• _Data for the task_
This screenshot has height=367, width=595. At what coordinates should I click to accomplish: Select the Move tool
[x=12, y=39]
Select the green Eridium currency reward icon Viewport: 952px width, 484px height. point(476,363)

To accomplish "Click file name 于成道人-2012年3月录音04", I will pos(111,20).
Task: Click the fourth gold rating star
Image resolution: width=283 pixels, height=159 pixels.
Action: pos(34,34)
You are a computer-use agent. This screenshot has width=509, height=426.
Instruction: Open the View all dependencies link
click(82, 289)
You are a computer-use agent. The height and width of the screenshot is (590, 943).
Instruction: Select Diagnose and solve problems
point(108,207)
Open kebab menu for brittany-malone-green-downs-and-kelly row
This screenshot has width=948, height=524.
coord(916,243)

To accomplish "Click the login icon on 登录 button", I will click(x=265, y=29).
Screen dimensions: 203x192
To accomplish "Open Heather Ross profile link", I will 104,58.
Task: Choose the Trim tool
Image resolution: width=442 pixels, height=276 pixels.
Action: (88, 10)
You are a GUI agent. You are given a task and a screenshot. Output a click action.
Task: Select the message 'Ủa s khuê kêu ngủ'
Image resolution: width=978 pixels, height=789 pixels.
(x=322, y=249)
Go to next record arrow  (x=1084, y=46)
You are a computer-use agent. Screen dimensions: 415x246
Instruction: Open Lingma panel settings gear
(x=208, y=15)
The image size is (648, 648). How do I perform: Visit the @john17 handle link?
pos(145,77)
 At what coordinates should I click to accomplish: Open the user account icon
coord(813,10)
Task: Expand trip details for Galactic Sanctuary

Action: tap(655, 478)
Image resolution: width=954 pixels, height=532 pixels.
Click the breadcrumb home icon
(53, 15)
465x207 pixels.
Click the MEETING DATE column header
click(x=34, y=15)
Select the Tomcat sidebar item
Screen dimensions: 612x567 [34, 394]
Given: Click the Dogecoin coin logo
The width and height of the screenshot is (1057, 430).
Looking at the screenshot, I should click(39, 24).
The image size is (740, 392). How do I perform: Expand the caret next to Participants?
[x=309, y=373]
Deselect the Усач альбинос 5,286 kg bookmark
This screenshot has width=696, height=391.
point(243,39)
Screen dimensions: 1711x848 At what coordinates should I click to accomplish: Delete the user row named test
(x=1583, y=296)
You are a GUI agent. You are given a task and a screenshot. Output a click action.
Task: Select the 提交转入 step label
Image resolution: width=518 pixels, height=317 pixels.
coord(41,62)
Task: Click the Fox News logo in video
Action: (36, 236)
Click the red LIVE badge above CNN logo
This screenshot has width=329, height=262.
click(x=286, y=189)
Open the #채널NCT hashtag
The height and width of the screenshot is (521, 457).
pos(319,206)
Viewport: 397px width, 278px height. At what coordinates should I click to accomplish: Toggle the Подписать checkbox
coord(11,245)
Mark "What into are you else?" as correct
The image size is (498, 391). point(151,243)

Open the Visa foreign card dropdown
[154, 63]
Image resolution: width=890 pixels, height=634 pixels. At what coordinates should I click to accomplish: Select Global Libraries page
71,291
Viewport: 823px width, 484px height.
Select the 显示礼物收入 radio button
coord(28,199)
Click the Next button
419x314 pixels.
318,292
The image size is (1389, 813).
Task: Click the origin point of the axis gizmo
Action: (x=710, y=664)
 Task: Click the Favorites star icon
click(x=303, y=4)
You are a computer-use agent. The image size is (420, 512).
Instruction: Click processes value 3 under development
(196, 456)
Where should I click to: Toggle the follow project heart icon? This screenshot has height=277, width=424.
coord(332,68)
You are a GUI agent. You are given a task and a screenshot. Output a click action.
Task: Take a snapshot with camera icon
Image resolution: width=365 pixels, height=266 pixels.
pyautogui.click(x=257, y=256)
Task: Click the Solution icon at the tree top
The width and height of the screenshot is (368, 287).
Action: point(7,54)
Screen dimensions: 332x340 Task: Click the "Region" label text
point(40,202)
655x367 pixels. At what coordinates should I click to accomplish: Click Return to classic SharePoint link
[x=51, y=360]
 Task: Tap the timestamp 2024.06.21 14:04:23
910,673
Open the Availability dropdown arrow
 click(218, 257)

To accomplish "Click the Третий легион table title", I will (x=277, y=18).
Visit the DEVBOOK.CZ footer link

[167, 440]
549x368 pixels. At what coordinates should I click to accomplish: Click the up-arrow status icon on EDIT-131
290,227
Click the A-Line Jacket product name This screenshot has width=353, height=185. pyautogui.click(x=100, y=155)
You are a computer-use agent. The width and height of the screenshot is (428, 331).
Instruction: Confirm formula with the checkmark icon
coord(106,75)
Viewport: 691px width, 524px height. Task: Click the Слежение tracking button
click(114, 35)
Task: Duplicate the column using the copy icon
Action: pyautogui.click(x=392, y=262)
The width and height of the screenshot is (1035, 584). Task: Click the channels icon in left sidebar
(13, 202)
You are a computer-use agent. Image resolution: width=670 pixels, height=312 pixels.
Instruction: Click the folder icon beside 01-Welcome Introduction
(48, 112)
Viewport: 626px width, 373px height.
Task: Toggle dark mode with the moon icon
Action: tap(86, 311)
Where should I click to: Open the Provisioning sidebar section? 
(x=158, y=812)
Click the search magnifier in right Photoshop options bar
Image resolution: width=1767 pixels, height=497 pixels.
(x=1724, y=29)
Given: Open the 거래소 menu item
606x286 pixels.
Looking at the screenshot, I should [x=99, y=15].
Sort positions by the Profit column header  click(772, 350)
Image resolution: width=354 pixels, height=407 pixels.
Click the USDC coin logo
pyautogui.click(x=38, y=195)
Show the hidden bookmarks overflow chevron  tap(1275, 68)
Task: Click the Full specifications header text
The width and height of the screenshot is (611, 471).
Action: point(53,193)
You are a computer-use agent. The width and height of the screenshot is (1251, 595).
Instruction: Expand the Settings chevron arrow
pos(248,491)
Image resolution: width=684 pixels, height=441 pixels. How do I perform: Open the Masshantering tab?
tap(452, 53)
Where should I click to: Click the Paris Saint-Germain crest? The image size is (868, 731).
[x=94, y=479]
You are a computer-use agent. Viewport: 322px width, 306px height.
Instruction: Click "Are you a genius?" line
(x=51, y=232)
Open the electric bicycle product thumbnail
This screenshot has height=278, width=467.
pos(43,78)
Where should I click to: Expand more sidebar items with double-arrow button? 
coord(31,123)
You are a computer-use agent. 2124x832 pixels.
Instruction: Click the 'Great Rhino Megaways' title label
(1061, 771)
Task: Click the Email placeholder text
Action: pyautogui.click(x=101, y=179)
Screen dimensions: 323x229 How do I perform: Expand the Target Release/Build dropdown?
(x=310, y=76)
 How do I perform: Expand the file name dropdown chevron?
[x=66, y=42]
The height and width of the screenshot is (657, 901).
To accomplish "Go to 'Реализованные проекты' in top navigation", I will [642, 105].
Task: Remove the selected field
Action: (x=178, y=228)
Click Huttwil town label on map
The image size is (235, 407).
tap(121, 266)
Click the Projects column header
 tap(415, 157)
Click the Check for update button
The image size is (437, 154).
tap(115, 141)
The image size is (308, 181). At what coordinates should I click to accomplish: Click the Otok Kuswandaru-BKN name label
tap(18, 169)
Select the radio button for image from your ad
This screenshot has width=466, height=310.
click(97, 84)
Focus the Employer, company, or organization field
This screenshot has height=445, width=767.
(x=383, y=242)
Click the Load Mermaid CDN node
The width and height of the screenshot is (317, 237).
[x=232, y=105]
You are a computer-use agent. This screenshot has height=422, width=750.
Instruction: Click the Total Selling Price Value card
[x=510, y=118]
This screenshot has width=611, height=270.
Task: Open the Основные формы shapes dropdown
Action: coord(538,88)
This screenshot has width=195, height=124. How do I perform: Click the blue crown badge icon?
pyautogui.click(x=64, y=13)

• _What you should do_
Output all of the records, keeping every word exact.

• _Response to the task_
This screenshot has height=367, width=595. At what coordinates should I click to accomplish: Select the Move tool
[x=12, y=39]
Select the green Eridium currency reward icon Viewport: 952px width, 484px height. point(476,363)

To accomplish "Click file name 于成道人-2012年3月录音04", I will pos(111,20).
Task: Click the fourth gold rating star
Image resolution: width=283 pixels, height=159 pixels.
Action: pos(34,34)
You are a computer-use agent. This screenshot has width=509, height=426.
Instruction: Open the View all dependencies link
click(82, 289)
You are a computer-use agent. The height and width of the screenshot is (590, 943).
Instruction: Select Diagnose and solve problems
point(108,207)
Open kebab menu for brittany-malone-green-downs-and-kelly row
This screenshot has width=948, height=524.
coord(916,243)

To accomplish "Click the login icon on 登录 button", I will click(x=265, y=29).
Screen dimensions: 203x192
To accomplish "Open Heather Ross profile link", I will 104,58.
Task: Choose the Trim tool
Image resolution: width=442 pixels, height=276 pixels.
Action: (88, 10)
You are a GUI agent. You are given a task and a screenshot. Output a click action.
Task: Select the message 'Ủa s khuê kêu ngủ'
Image resolution: width=978 pixels, height=789 pixels.
(x=322, y=249)
Go to next record arrow  (x=1084, y=46)
You are a computer-use agent. Screen dimensions: 415x246
Instruction: Open Lingma panel settings gear
(x=208, y=15)
The image size is (648, 648). How do I perform: Visit the @john17 handle link?
pos(145,77)
 At what coordinates should I click to accomplish: Open the user account icon
coord(813,10)
Task: Expand trip details for Galactic Sanctuary

Action: tap(655, 478)
Image resolution: width=954 pixels, height=532 pixels.
Click the breadcrumb home icon
(53, 15)
465x207 pixels.
Click the MEETING DATE column header
click(x=34, y=15)
Select the Tomcat sidebar item
Screen dimensions: 612x567 [34, 394]
Given: Click the Dogecoin coin logo
The width and height of the screenshot is (1057, 430).
Looking at the screenshot, I should click(39, 24).
The image size is (740, 392). How do I perform: Expand the caret next to Participants?
[x=309, y=373]
Deselect the Усач альбинос 5,286 kg bookmark
This screenshot has width=696, height=391.
point(243,39)
Screen dimensions: 1711x848 At what coordinates should I click to accomplish: Delete the user row named test
(x=1583, y=296)
You are a GUI agent. You are given a task and a screenshot. Output a click action.
Task: Select the 提交转入 step label
Image resolution: width=518 pixels, height=317 pixels.
coord(41,62)
Task: Click the Fox News logo in video
Action: (36, 236)
Click the red LIVE badge above CNN logo
This screenshot has width=329, height=262.
click(x=286, y=189)
Open the #채널NCT hashtag
The height and width of the screenshot is (521, 457).
pos(319,206)
Viewport: 397px width, 278px height. At what coordinates should I click to accomplish: Toggle the Подписать checkbox
coord(11,245)
Mark "What into are you else?" as correct
The image size is (498, 391). point(151,243)

Open the Visa foreign card dropdown
[154, 63]
Image resolution: width=890 pixels, height=634 pixels. At what coordinates should I click to accomplish: Select Global Libraries page
71,291
Viewport: 823px width, 484px height.
Select the 显示礼物收入 radio button
coord(28,199)
Click the Next button
419x314 pixels.
318,292
The image size is (1389, 813).
Task: Click the origin point of the axis gizmo
Action: (x=710, y=664)
 Task: Click the Favorites star icon
click(x=303, y=4)
You are a computer-use agent. The image size is (420, 512).
Instruction: Click processes value 3 under development
(196, 456)
Where should I click to: Toggle the follow project heart icon? This screenshot has height=277, width=424.
coord(332,68)
You are a GUI agent. You are given a task and a screenshot. Output a click action.
Task: Take a snapshot with camera icon
Image resolution: width=365 pixels, height=266 pixels.
pyautogui.click(x=257, y=256)
Task: Click the Solution icon at the tree top
The width and height of the screenshot is (368, 287).
Action: point(7,54)
Screen dimensions: 332x340 Task: Click the "Region" label text
point(40,202)
655x367 pixels. At what coordinates should I click to accomplish: Click Return to classic SharePoint link
[x=51, y=360]
 Task: Tap the timestamp 2024.06.21 14:04:23
910,673
Open the Availability dropdown arrow
 click(218, 257)

To accomplish "Click the Третий легион table title", I will (x=277, y=18).
Visit the DEVBOOK.CZ footer link

[167, 440]
549x368 pixels. At what coordinates should I click to accomplish: Click the up-arrow status icon on EDIT-131
290,227
Click the A-Line Jacket product name This screenshot has width=353, height=185. pyautogui.click(x=100, y=155)
You are a computer-use agent. The width and height of the screenshot is (428, 331).
Instruction: Confirm formula with the checkmark icon
coord(106,75)
Viewport: 691px width, 524px height. Task: Click the Слежение tracking button
click(114, 35)
Task: Duplicate the column using the copy icon
Action: pyautogui.click(x=392, y=262)
The width and height of the screenshot is (1035, 584). Task: Click the channels icon in left sidebar
(13, 202)
You are a computer-use agent. Image resolution: width=670 pixels, height=312 pixels.
Instruction: Click the folder icon beside 01-Welcome Introduction
(48, 112)
Viewport: 626px width, 373px height.
Task: Toggle dark mode with the moon icon
Action: tap(86, 311)
Where should I click to: Open the Provisioning sidebar section? 
(x=158, y=812)
Click the search magnifier in right Photoshop options bar
Image resolution: width=1767 pixels, height=497 pixels.
(x=1724, y=29)
Given: Open the 거래소 menu item
606x286 pixels.
Looking at the screenshot, I should [x=99, y=15].
Sort positions by the Profit column header  click(772, 350)
Image resolution: width=354 pixels, height=407 pixels.
Click the USDC coin logo
pyautogui.click(x=38, y=195)
Show the hidden bookmarks overflow chevron  tap(1275, 68)
Task: Click the Full specifications header text
The width and height of the screenshot is (611, 471).
Action: point(53,193)
You are a computer-use agent. The width and height of the screenshot is (1251, 595).
Instruction: Expand the Settings chevron arrow
pos(248,491)
Image resolution: width=684 pixels, height=441 pixels. How do I perform: Open the Masshantering tab?
tap(452, 53)
Where should I click to: Click the Paris Saint-Germain crest? The image size is (868, 731).
[x=94, y=479]
You are a computer-use agent. Viewport: 322px width, 306px height.
Instruction: Click "Are you a genius?" line
(x=51, y=232)
Open the electric bicycle product thumbnail
This screenshot has height=278, width=467.
pos(43,78)
Where should I click to: Expand more sidebar items with double-arrow button? 
coord(31,123)
You are a computer-use agent. 2124x832 pixels.
Instruction: Click the 'Great Rhino Megaways' title label
(1061, 771)
Task: Click the Email placeholder text
Action: pyautogui.click(x=101, y=179)
Screen dimensions: 323x229 How do I perform: Expand the Target Release/Build dropdown?
(x=310, y=76)
 How do I perform: Expand the file name dropdown chevron?
[x=66, y=42]
The height and width of the screenshot is (657, 901).
To accomplish "Go to 'Реализованные проекты' in top navigation", I will [642, 105].
Task: Remove the selected field
Action: (x=178, y=228)
Click Huttwil town label on map
The image size is (235, 407).
tap(121, 266)
Click the Projects column header
 tap(415, 157)
Click the Check for update button
The image size is (437, 154).
tap(115, 141)
The image size is (308, 181). At what coordinates should I click to accomplish: Click the Otok Kuswandaru-BKN name label
tap(18, 169)
Select the radio button for image from your ad
This screenshot has width=466, height=310.
click(97, 84)
Focus the Employer, company, or organization field
This screenshot has height=445, width=767.
(x=383, y=242)
Click the Load Mermaid CDN node
The width and height of the screenshot is (317, 237).
[x=232, y=105]
You are a computer-use agent. This screenshot has height=422, width=750.
Instruction: Click the Total Selling Price Value card
[x=510, y=118]
This screenshot has width=611, height=270.
Task: Open the Основные формы shapes dropdown
Action: coord(538,88)
This screenshot has width=195, height=124. How do I perform: Click the blue crown badge icon?
pyautogui.click(x=64, y=13)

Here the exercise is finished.